> [PROVIDED RECORDS]

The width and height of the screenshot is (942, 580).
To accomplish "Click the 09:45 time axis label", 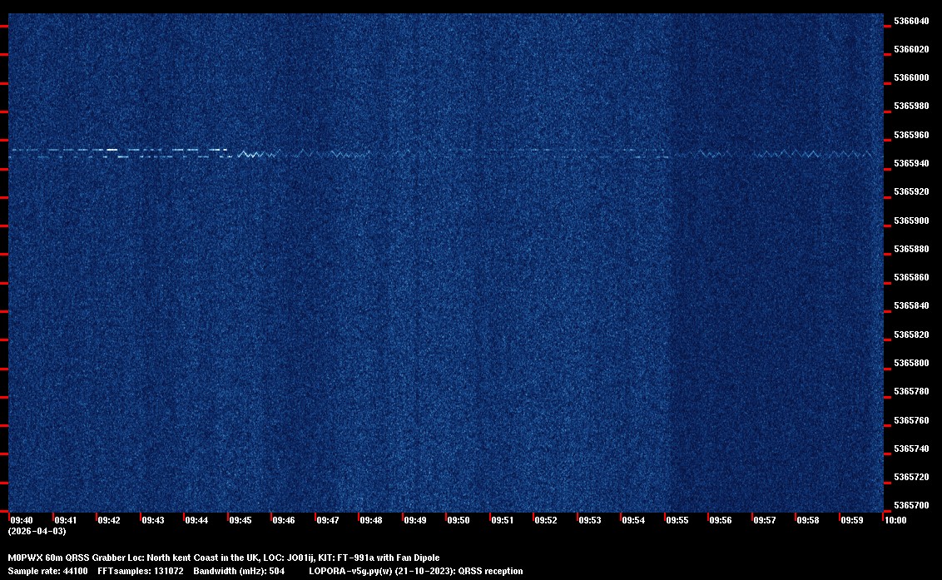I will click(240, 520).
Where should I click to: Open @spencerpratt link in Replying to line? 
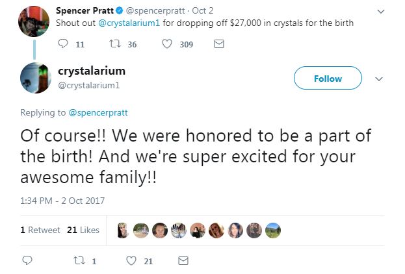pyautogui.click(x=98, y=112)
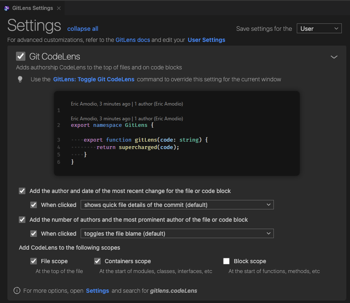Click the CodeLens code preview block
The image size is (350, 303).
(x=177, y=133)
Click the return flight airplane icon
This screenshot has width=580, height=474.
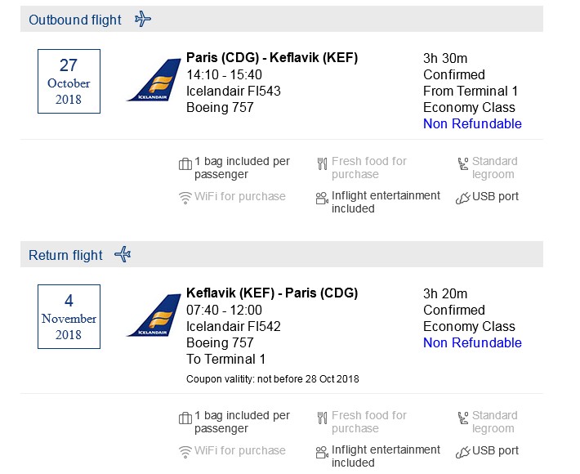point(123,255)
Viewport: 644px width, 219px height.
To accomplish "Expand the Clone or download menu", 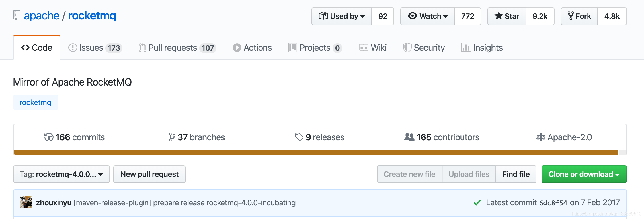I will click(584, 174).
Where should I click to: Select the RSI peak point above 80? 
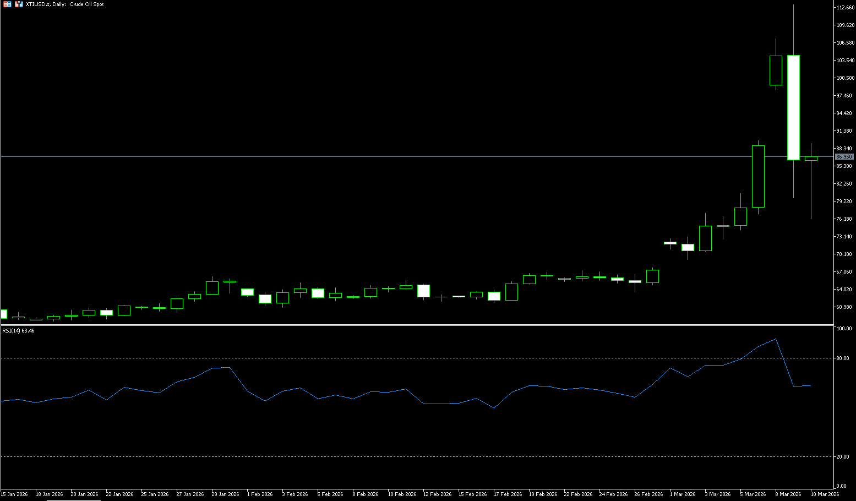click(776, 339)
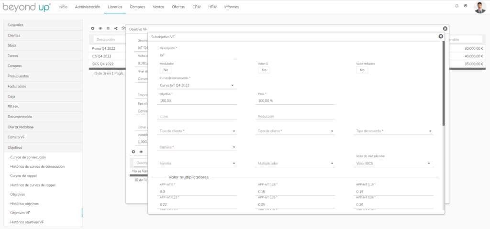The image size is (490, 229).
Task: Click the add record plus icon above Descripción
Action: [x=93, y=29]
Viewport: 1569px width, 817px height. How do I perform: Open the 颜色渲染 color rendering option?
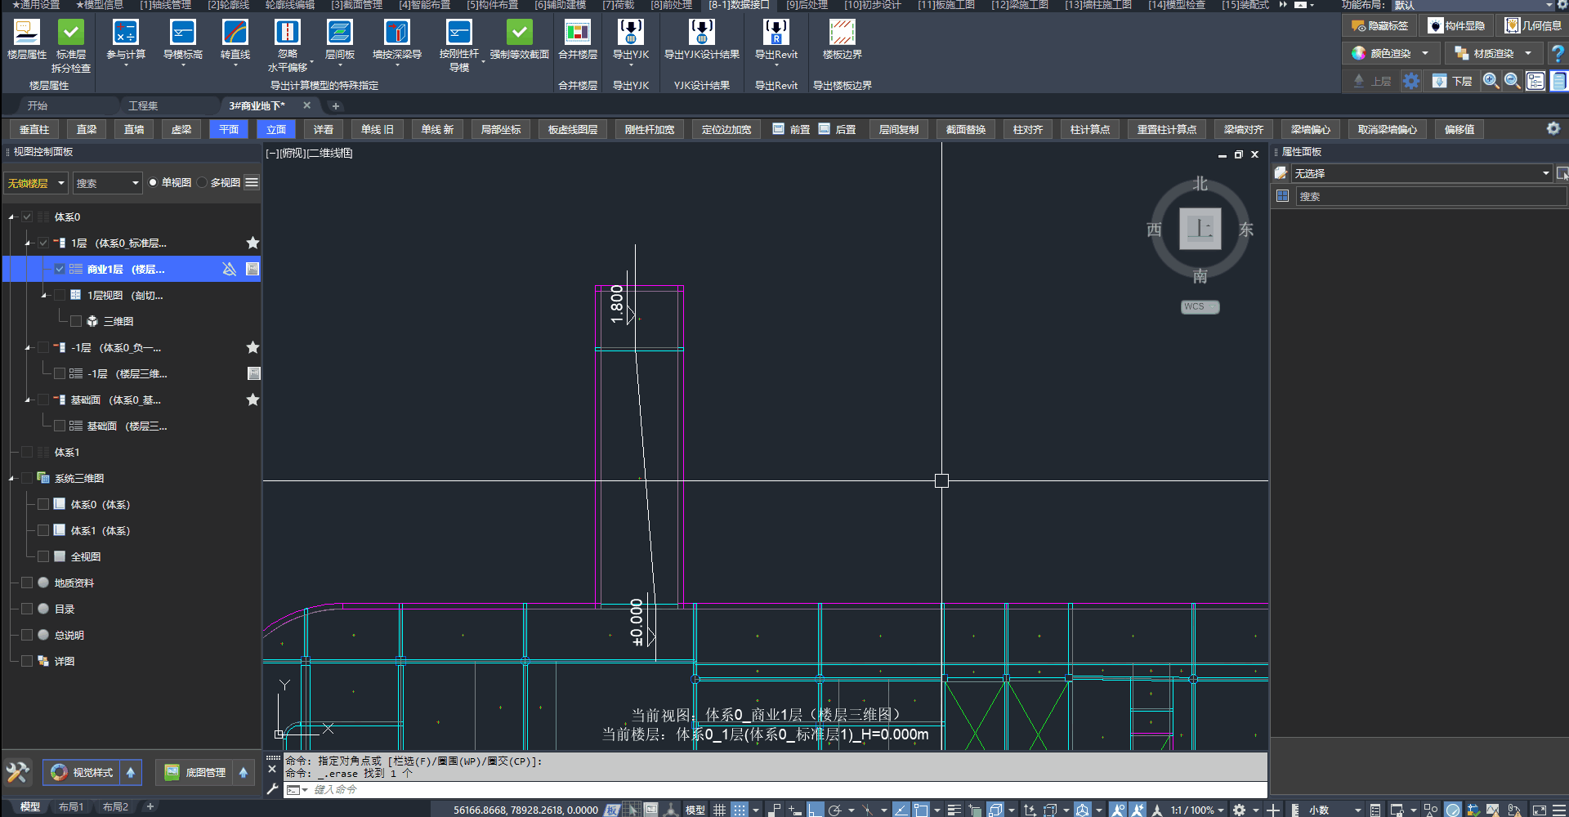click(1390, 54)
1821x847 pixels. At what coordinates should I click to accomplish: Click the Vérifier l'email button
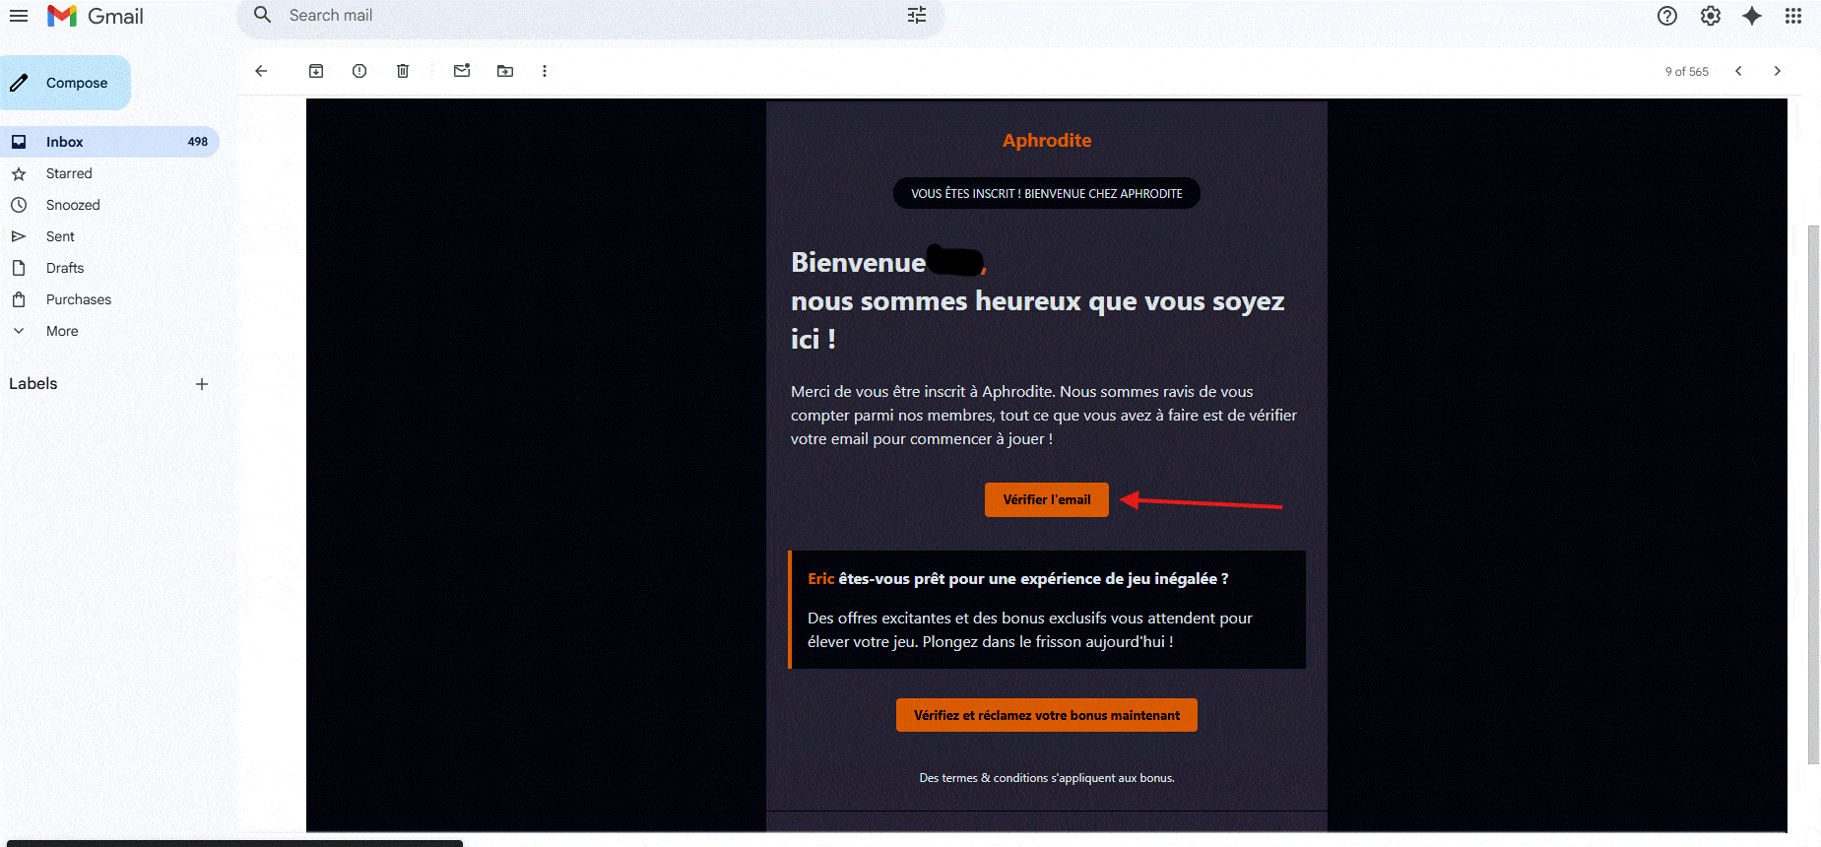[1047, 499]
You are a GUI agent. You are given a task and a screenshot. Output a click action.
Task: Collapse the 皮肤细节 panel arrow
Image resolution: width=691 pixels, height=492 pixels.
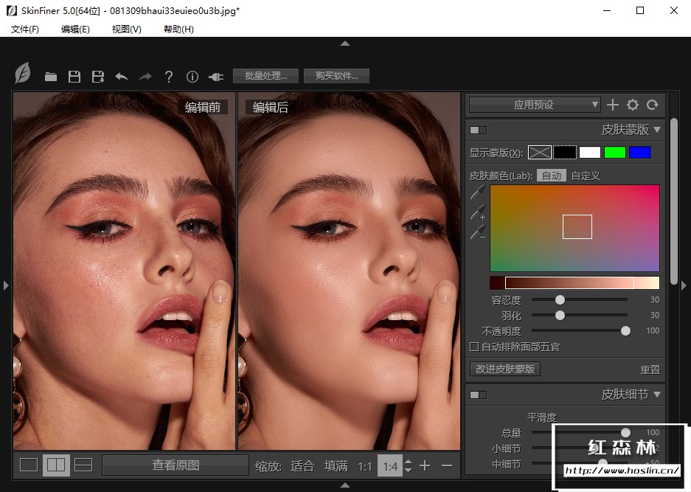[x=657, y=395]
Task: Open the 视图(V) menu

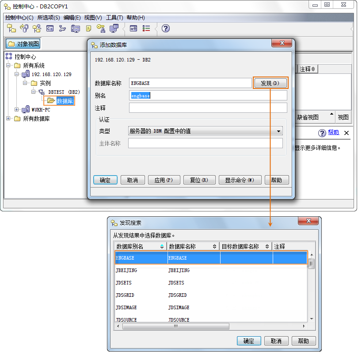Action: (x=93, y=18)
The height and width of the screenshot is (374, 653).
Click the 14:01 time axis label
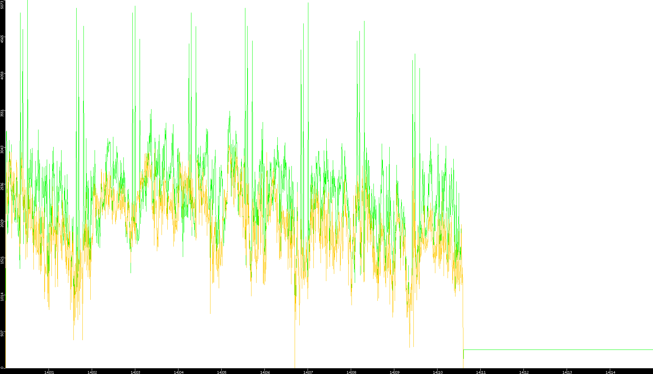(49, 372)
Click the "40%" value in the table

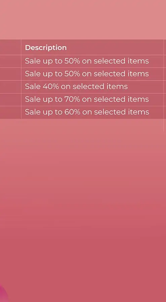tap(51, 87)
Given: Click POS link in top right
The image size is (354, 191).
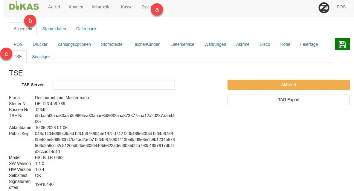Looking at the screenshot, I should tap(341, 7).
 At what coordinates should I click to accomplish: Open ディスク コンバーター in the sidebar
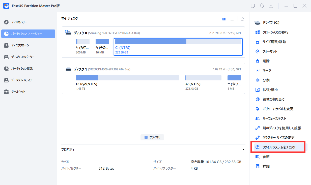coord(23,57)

> [YOUR OBJECTIVE] Return only the lines that start at the line containing "The height and" and finish at the last line of the entries, exactly as written and without pictures.

> [TASK ANSWER]
The height and width of the screenshot is (374, 653).
Click the 14:01 time axis label
(49, 372)
Click the "40%" value in the table

tap(51, 87)
Given: Click POS link in top right
The image size is (354, 191).
Looking at the screenshot, I should tap(341, 7).
 At what coordinates should I click to accomplish: Open ディスク コンバーター in the sidebar
coord(23,57)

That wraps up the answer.